Трудно поверить каким притеснениям подвергаются проезжающие на почтовых станциях, особенно на так называемых вольных почтах. Я ехал в прошлом году из Москвы в Харьков с сестрой, двумя детьми и гувернанткой в четырех-местной карете, поставленной на зимний ход. Дорога (около 700 верст) стоила 500 руб. сереб. Путешествие же наше продолжалось 19 дней. Прежде всего нас заставляли брать не шесть лошадей, как то по положению следовало, а девять, объясняя, что лошади слишком плохи; отговорки, что это не наша вина, не принимались, если же мы позволяли себе настоять на том, чтобы нас отправили по положению, то ямщики влопывали нас в такой зажор, что надо было платить соседним крестьянам за помощь, сумму далеко превыщающую прогоны трех лошадей. На одном из перегонов Орловской губернии пробыли мы целые сутки, отправленные по случаю масляницы с пьяным ямщиком, завезшим нас в такой сугроб, что должны были заплатить за помощь 40 руб. сер. И то еще слава Богу, а то дай не дай по 5 р. на брата, а требовалось по крайней мере 20 человек. Способы выжимания денег на станциях превосходят всякое описание. Одною из главнейших причин дурного состояния вольных почт бесспорно та, что арендующий известный участок, не получая от правительства вспомоществования, как на казенных почтовых станциях, не обеспечивает исправное содержание станций залогом, то есть не находится под палкой. Пользуясь добавочными прогонами (от ½ до 1½ коп. сер.) арендатор сдает станцию соседним крестьянам, обязывая их возить за казенные прогоны (2½ коп.), а как исполняют крестьяне свои обязанности ему разумеется нет никакого дела.

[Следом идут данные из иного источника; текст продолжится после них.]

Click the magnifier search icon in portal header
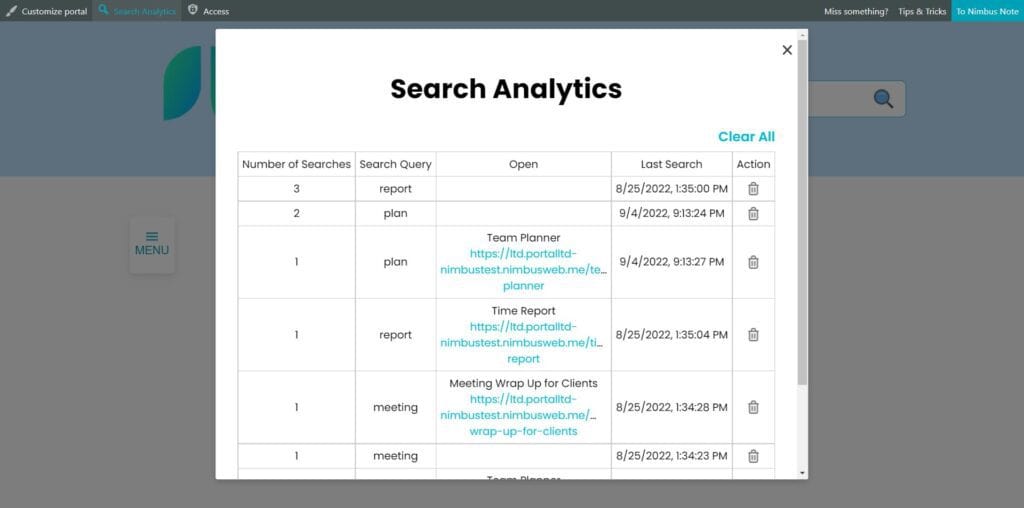point(883,98)
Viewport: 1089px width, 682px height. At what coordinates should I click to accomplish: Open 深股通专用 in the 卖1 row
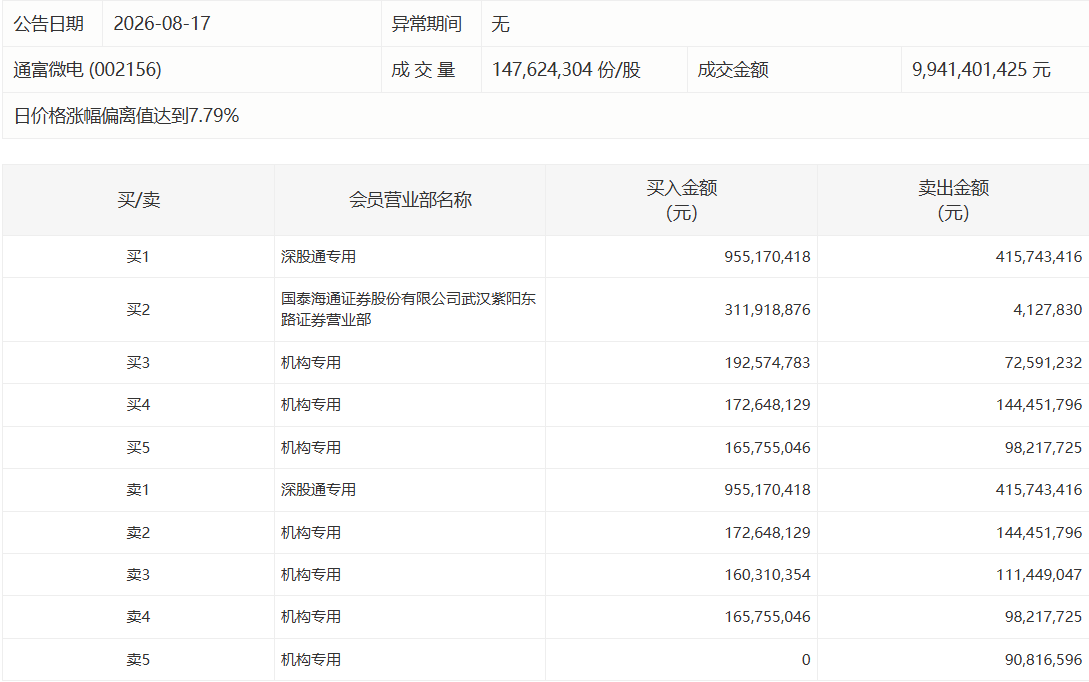pyautogui.click(x=318, y=490)
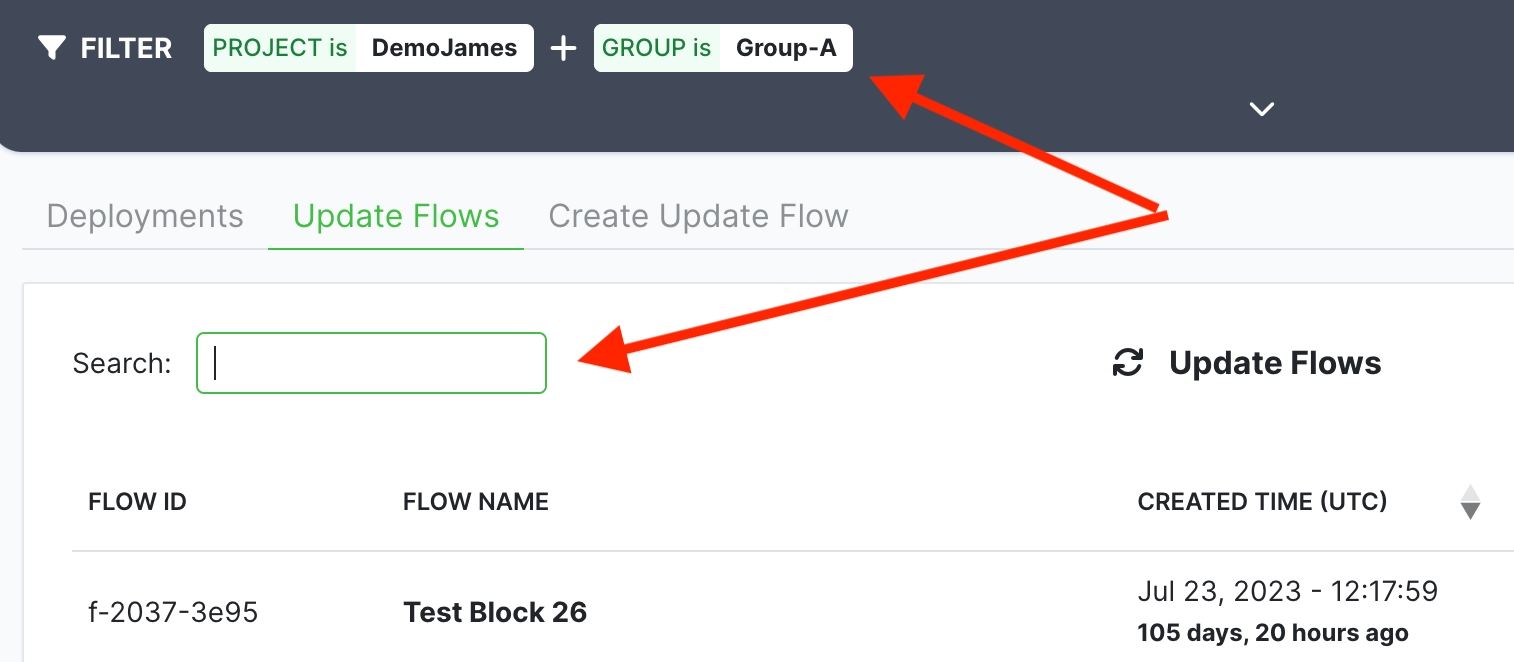Select the Update Flows tab
Image resolution: width=1514 pixels, height=662 pixels.
point(396,216)
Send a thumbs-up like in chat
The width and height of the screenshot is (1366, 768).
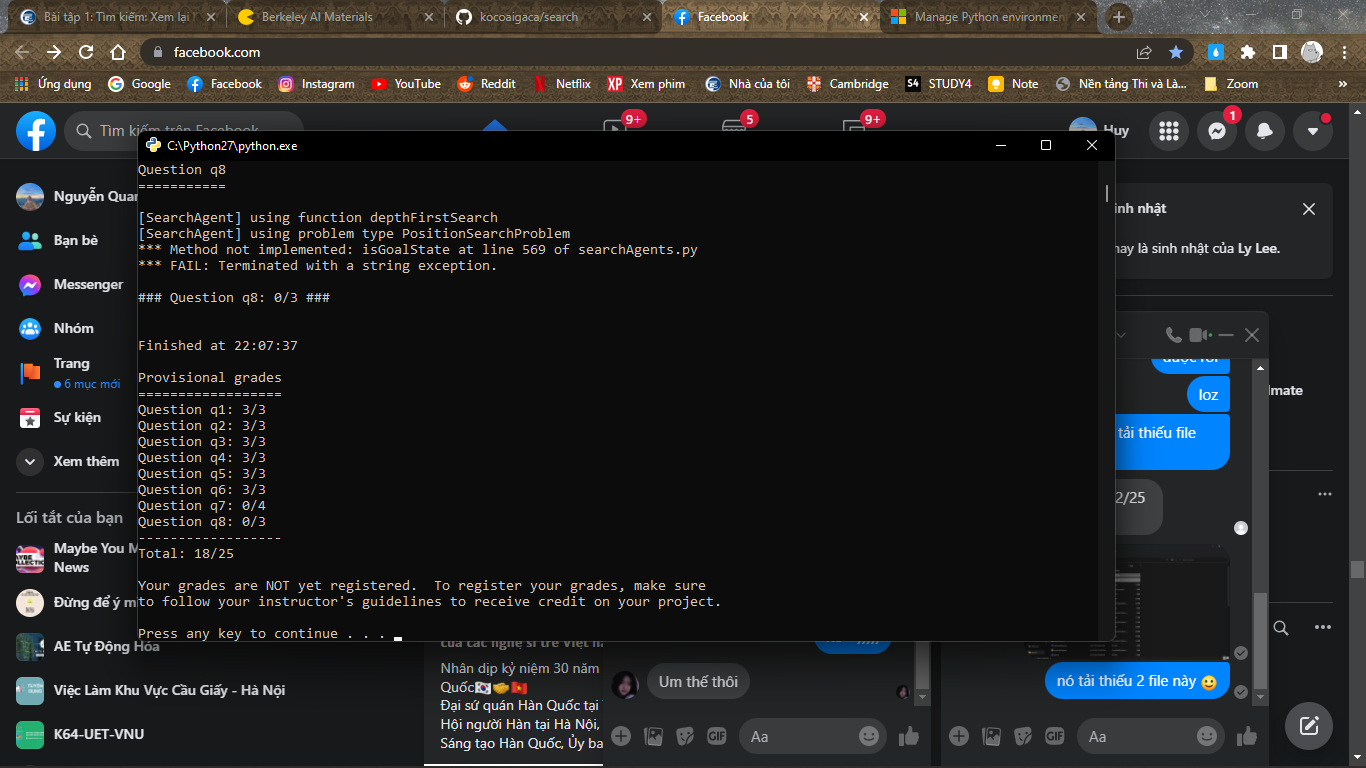click(1248, 736)
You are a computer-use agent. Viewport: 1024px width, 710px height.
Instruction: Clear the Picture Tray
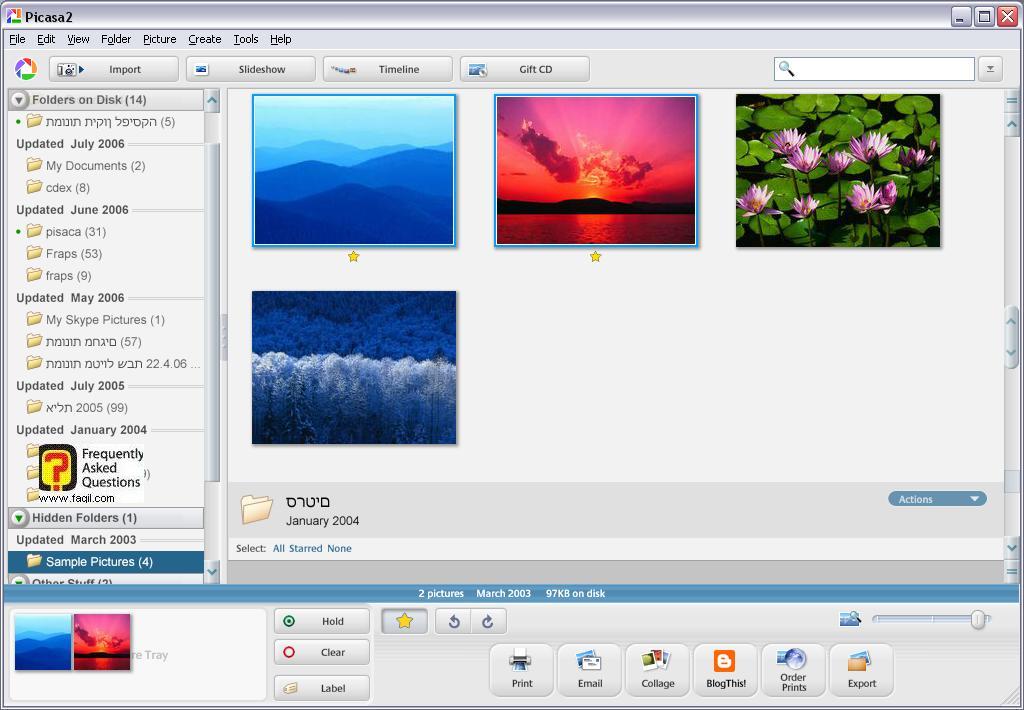tap(322, 652)
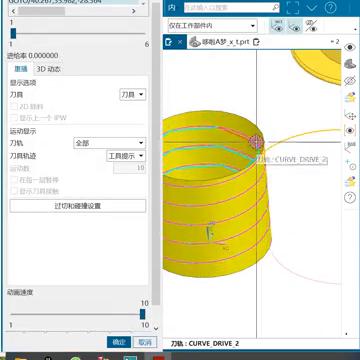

Когда мы узнали о анонимных письмах, подбрасываемых г-ну Ю-у, нам невольно пришли на память слова Лермонтова:

«Мне хочется сказать великому народу:

Ты жалкий и пустой народ».

Квасной патриотизм, над которым мы так долго и много смеялись, еще смешнее в нации, смешнее потому, что, отбросив всякое самолюбие, мы сознаем, что многим обязаны нации, потому нам кажется странным, что нация в деле современного образования так далеко отстает от нас. Неужели нация хочет заставить нас думать, что она вполне непогрешительна; если же есть грешки, почему не осмеивать их так же как наши? Мы очень хорошо знаем, что чувство чести развито в одинаковой степени во всех нациях, но семья не без урода и мы не видим причины негодования на нас - нации, за то что выводим их уродов на свежую воду; не благоразумнее ли, братски подав друг другу руку, осмеивать все смешное к какой бы оно нации не принадлежало. Аскоченским, Феоктистовым, Камням-Виногоровым, будь они французы, немцы, англичане, мы симпатизировать не можем. Не стыдно ли будет нации, если нам придется применить пословицу: рано встали да мало напряли? Современно ли, не только производить, но даже стращать: вешаньем, да мордобитием, реброламанием и т. п. изъявлениями бессильной нравственной злобы? Ведь мы не в Мордасове…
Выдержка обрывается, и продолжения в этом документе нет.